There are so many things being sent to me now, just long emails and complicated messages and, you know, what do you think of this book?
So most things I won't be able to respond to, some things I'll be able to skim, but...
Somebody says, how do we email?
Don't. Don't.
I'm telling you, don't email me because it's a waste of time.
If you had asked me six months ago, I would say, yeah, send me a message.
I'll take a look. But I can guarantee you that you have a very low chance of me looking at anything that's more than, say, several sentences.
So anything beyond several sentences, just assume I'm not going to look at it.
Even if it's valuable, and even if I should, and even if I ask for it.
I just don't have the capacity at the moment.
All right, I'm going to be trying today to go and take a honeymoon.
Yes, a delayed honeymoon.
I will keep from you my secret location.
If all goes well, the next time you hear from me will be from not this room.

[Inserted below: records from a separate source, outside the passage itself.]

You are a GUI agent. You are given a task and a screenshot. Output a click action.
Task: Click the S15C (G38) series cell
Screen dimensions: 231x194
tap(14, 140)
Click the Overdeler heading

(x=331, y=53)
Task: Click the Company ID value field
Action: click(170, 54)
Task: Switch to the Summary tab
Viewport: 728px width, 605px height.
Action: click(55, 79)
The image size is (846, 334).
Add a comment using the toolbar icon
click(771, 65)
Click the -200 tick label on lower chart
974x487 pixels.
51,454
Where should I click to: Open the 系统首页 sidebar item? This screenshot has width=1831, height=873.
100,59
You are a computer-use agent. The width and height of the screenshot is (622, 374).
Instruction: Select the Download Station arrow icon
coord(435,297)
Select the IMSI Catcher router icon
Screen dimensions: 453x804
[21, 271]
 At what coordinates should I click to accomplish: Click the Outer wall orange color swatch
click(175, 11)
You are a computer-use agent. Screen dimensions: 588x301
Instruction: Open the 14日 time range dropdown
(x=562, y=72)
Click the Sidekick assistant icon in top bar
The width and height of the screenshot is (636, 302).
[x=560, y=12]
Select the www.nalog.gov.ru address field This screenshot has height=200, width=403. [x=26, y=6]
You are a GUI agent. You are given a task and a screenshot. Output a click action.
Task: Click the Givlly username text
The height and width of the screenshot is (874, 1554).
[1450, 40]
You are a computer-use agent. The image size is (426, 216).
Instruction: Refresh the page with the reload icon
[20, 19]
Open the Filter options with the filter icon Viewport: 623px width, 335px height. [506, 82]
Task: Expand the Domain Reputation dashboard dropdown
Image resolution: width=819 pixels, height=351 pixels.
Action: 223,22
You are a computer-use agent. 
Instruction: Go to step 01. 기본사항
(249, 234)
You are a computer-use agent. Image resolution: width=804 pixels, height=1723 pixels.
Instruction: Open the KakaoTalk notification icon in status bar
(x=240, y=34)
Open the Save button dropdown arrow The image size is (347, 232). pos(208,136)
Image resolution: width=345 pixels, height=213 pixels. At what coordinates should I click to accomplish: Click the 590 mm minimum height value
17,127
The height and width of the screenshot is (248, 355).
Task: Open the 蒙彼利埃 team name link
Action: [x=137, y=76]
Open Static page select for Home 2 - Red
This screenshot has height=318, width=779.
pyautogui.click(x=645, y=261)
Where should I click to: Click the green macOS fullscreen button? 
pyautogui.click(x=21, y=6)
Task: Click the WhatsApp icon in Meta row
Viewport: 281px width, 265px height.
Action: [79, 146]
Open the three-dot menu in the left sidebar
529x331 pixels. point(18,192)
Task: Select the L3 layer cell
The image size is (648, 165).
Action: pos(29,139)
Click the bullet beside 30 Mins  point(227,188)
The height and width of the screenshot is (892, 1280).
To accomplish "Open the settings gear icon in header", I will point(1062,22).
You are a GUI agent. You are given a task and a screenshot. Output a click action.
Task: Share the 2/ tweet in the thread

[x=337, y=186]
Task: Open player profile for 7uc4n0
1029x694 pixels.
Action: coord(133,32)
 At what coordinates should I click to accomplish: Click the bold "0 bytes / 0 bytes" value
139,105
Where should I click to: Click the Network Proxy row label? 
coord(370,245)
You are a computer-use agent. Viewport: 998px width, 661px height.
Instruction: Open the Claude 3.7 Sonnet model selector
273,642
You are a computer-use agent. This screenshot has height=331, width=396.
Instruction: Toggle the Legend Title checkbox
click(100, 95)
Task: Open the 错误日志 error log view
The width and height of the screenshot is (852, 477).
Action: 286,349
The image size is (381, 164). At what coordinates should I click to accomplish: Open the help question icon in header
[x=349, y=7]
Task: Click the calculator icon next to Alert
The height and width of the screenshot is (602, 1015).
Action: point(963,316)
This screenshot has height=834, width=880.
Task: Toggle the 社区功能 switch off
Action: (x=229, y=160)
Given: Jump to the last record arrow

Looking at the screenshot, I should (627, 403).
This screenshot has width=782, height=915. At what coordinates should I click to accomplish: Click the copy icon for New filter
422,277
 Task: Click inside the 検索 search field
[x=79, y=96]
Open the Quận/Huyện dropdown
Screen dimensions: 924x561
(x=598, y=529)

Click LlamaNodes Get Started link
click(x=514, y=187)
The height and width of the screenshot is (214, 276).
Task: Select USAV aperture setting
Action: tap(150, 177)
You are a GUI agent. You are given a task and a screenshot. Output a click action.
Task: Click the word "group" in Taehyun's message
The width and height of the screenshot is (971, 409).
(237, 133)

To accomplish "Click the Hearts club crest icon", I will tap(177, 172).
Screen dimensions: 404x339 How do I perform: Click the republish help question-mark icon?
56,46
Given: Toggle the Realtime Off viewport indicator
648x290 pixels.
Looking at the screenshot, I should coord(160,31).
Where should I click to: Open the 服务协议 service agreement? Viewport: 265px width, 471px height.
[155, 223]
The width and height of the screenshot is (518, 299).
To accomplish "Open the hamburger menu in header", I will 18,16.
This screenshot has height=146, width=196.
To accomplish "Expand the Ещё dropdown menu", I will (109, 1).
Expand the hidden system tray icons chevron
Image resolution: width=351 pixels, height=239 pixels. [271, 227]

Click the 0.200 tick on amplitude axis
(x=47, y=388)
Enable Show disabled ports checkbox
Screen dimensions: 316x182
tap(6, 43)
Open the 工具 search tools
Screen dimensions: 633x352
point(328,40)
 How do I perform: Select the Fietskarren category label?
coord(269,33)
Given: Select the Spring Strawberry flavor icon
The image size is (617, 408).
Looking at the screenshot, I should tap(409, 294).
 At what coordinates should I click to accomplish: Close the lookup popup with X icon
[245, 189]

I think there will be at least one day in which I will be traveling during the The time of the sip.
So if there's one day you don't see me by 7.02 and I haven't tweeted about it, probably I'm not going to show up that day, but it should be just one day.
Otherwise, as long as they have Wi-Fi, and yes, it's my honeymoon.
Yes, Christine is going with me on my honeymoon.
But thanks for asking. Yeah, it's a delayed honeymoon because we got married during COVID, so we're trying to figure out what works and what doesn't.
I'll tell you later where it's at, but for now you don't need to know, and I'll talk to you tomorrow.